I understand you’re working on a feature as well at the moment, is there anything you can tell us about it? Are there challenges that uniquely arise from working on features than your own short films?

I am indeed working on A Zucchini’s Life (working title for Ma vie de Courgette in French), the first feature film by Claude Barras. It’s a Swiss-French co-production happening in Lyon, France, where the shooting is taking place. It’s an adaptation of the book Autobiography of a Zucchini by Gilles Paris.

I am one of the nine animators on the crew, under the supervision of Kim Keukeleire, a brilliant Belgian animator who animated on Impostor. I think the main challenges of a feature film is really the scale of it and how things can get extremely complicated very quickly.
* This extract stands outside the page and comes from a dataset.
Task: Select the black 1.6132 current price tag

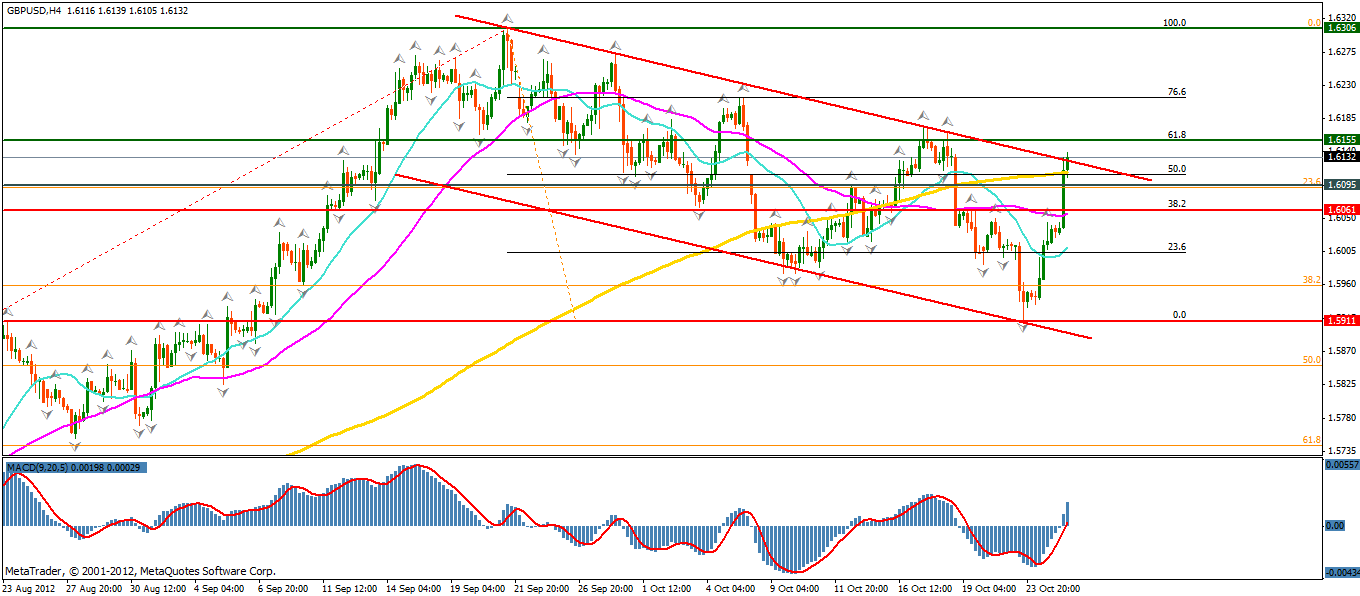Action: tap(1341, 157)
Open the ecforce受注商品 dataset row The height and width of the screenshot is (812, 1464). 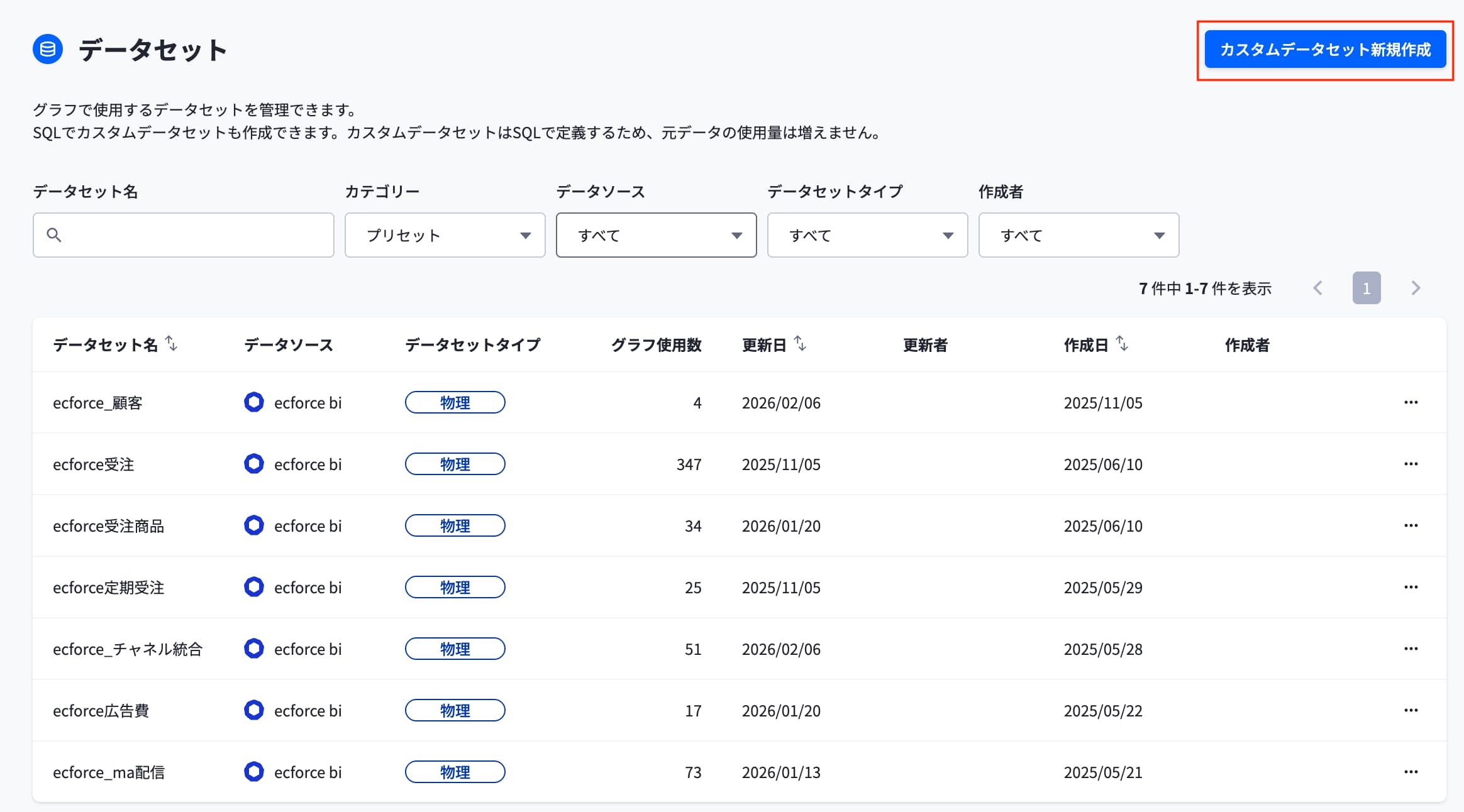739,525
It takes huge organisation, anticipation and planning so that all the pieces of the big puzzle of a stop motion shoot fits together. On Impostor we were shooting on two units at the same time while a third one was being installed. Here it is going to be fifteen units, all having a different set, different lighting atmospheres, different puppets, and I am amazed that it works so well! The film is supposed to come out in theaters at the end of 2015 or beginning of 2016. Keep an eye out for it, it is going to be very original and a contrast to what we have seen recently in stop-motion feature films.